El libro, con una evocadora portada, al menos en su edición española y ahora también en la inglesa, del Panteón de Roma –quizá la iglesia más ruidosa de la Ciudad Eterna–, es una larga conversación de casi 300 páginas del cardenal Robert Sarah con el periodista Nicolas Diat y lleva por título ‘La fuerza del silencio. Contra la dictadura del ruido’, y el pasado mes de abril ha llegado a su tercera edición en español.

En su texto, el Papa emérito define al cardenal guineano como un “maestro espiritual” y se muestra agradecido “al papa Francisco por haber nombrado a tal maestro espiritual al frente de la congregación que es responsable de las celebraciones de la liturgia en la Iglesia”, porque, reivindica Benedicto XVI, en este campo se requiere tener cierta especialización en el tema y, por ello, “con el cardenal Sarah, maestro de silencio y de oración interior, la liturgia está en buenas manos”.

El argumento central del libro, contrastado con algunas experiencias personales, como el intercambio de parecer con algún cartujo, es que “la verdadera revolución viene del silencio, que nos conduce hacia Dios y los demás, para colocarnos humildemente a su servicio”, escribe el prefecto. Frente a lo que define “dictadura del ruido”, llama a la “necesidad del silencio interior para escuchar la música de Dios, para que brote y se desarrolle la oración confiada con Él, para entablar relaciones cabales con nuestros allegados”.

Lo que pasa es que, más allá del valor del auténtico silencio, la liturgia y su reforma requieren palabras y esfuerzos que algunos, a los que el papa emérito también consideraría especialistas en la materia, no son nada optimistas, a partir de los pronunciamientos y gestos del cardenal hacia la muy ambigua “reforma de la reforma” que trata de recuperar algunas formas tridentinas para encontrar el Misterio. Unas forma que dejarían en el silencio de quien no entiende nada a la mayoría de los cristianos.

Un gesto

Glyzelle Palomar es filipina, fue una niña de la calle y, en enero de 2015, tenía 12 años. Entonces vivía en una casa de acogida regentada por una asociación solidaria local con otros niños que han sufrido problemas relacionados con las drogas, abusos y prostitución. Ella, con alguno de sus compañeros del centro social, fue seleccionada para contar su testimonio ante unas treinta mil jóvenes que se reunieron en la universidad de Santo Tomás de Manila durante la visita del papa Francisco.

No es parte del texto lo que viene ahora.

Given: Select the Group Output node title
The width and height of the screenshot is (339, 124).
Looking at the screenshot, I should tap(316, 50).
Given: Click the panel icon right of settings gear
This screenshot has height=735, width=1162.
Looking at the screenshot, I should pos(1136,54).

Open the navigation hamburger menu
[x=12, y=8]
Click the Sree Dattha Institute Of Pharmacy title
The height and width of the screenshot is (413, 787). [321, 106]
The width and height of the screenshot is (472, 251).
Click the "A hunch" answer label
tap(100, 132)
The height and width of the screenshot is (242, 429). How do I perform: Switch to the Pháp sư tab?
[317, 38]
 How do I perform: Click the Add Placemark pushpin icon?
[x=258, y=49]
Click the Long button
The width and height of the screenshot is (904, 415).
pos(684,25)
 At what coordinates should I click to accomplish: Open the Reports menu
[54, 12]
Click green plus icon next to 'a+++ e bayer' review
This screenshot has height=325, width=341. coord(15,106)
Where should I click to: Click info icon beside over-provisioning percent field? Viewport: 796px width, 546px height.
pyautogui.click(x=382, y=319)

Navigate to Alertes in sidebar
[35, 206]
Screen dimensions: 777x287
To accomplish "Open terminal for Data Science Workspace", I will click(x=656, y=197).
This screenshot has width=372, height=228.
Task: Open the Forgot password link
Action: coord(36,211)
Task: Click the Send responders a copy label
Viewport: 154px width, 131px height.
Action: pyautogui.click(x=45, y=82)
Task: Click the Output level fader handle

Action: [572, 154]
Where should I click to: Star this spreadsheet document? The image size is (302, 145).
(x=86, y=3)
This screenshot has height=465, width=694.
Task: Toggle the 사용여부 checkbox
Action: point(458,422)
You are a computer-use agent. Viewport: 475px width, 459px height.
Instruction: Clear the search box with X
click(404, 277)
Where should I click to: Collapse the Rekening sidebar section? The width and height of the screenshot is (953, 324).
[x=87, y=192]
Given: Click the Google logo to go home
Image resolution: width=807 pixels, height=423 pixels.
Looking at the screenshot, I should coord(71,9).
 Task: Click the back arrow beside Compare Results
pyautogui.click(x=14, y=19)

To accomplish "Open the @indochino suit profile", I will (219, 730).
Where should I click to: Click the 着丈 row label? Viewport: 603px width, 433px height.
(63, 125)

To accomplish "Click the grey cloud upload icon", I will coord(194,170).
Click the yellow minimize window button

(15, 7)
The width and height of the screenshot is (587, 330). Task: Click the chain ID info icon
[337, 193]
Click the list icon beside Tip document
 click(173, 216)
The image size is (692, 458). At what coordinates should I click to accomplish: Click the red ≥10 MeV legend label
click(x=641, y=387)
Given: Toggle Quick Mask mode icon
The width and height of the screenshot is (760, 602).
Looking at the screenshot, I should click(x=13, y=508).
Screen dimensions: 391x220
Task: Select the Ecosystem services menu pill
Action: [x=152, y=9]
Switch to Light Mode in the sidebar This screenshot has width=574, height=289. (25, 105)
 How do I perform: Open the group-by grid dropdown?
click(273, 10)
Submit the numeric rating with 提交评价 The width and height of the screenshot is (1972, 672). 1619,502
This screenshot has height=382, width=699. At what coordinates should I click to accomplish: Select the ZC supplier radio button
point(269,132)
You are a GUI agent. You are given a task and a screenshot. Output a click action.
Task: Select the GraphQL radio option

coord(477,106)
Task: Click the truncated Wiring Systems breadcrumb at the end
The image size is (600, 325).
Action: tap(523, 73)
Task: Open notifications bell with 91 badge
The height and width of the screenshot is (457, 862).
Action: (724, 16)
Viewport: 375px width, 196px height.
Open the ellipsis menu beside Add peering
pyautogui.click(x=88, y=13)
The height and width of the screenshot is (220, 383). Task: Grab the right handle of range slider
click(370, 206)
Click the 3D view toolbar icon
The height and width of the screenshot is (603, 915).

“Hay muchos niños abandonados por sus propios padres, muchos víctimas de muchas cosas terribles como las drogas o las prostitución. ¿Por qué Dios permite estas cosas, aunque no es culpa de los niños? y ¿por qué tan poca gente nos viene a ayudar?”, digo con la voz verdaderamente quebrada por las lágrimas y la emoción.

Francisco dejó los papeles. Dejando el inglés empleado en los discursos escritos de aquella visita al país asiático, dijo en español: “Ella hoy ha hecho la única pregunta que no tiene respuesta y no le alcanzaron las palabras y tuvo que decirlas con lágrimas”. Un abrazo cerró el diálogo.

No tiene respuesta. No le alcanzaron las palabras. Este es el silencio necesario, el que es suficientemente elocuente.